Maria Ludwika Moldauer, ebrea polacca sposata in Eisenstein, era una donna di grande intelligenza e cultura: appassionata di arte, letteratura e teatro studiò a Firenze dove conseguì la laurea e successivamente si trasferì prima a Roma e poi negli Stati Uniti dove se ne persero le tracce. Le sue pagine, dopo ottantaquattro anni da quei fatti, rappresentano un inno alla libertà e contro ogni forma di oppressione.
La storia di Maria è stata riscoperta anche grazie alle ricerche del professor Gianni Orecchioni, presidente della Casa Editrice Carabba, che dopo un lungo lavoro storiografico e semantico si rivela in realtà come opera letteraria di tradizione teatrale che poggia sul “topos” del manoscritto ritrovato.
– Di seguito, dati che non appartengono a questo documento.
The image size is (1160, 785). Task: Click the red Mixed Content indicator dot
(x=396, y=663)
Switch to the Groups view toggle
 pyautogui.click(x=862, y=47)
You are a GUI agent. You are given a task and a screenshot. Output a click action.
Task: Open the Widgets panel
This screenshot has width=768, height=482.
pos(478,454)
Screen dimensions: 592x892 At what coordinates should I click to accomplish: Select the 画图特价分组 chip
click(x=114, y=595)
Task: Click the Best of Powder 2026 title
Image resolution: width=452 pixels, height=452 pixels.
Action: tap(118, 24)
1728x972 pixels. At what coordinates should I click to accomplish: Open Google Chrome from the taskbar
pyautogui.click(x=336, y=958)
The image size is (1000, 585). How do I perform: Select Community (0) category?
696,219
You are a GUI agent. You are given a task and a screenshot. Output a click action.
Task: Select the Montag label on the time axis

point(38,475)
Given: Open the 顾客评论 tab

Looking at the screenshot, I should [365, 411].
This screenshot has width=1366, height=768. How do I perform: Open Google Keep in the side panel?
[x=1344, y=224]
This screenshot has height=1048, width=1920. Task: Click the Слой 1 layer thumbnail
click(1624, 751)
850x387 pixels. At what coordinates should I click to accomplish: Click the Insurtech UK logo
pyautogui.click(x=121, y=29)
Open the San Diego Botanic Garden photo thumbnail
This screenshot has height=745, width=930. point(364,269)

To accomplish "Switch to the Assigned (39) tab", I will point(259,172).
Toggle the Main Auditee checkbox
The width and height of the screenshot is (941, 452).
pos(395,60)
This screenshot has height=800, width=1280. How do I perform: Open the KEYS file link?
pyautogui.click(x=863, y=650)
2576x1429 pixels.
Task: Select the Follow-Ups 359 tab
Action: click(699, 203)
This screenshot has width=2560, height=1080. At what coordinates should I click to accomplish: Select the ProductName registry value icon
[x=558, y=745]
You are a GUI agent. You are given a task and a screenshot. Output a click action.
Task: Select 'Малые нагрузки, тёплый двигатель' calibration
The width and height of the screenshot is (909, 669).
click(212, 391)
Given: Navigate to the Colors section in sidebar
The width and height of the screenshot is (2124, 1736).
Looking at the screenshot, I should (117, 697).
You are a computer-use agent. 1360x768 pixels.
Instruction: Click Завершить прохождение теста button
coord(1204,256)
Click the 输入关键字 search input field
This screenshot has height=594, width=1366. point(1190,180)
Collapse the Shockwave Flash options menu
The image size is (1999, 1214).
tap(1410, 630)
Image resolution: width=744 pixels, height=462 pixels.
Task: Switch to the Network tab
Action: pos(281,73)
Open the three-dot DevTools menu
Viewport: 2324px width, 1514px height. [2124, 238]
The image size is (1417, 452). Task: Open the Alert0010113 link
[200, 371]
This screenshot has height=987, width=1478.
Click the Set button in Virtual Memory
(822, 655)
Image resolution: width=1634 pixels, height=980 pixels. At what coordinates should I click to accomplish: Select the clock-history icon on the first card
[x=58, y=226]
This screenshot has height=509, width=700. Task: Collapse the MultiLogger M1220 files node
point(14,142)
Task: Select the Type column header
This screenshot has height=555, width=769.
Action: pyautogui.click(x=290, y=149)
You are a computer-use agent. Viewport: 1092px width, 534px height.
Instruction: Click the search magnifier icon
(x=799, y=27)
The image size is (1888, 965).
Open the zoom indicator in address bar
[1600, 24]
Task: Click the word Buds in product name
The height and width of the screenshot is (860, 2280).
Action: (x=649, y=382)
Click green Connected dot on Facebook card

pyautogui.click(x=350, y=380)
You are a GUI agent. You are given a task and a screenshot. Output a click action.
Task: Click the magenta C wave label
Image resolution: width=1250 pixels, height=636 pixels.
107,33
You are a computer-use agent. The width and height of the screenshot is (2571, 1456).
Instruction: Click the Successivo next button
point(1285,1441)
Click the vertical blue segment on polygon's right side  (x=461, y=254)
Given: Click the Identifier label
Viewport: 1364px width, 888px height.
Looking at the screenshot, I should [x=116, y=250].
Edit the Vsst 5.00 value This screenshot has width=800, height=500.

Un lavoro quello del professore lancianese diventato il libro “Dietro il sipario: Maria Eisenstein è l’invenzione del diario”. Orecchioni già nel 2006 si era interessato a questa vicenda pubblicando il volume “I sassi e le ombre: Storie di internamento e di confino nell’Italia fascista. Lanciano 1940-1943” nel quale aveva cercato di fare una prima ricostruzione della storia del campo di concentramento fascista di Lanciano e della vita delle sue internate interessandosi, anzitutto, all’opera pubblicata di Maria Eisenstein.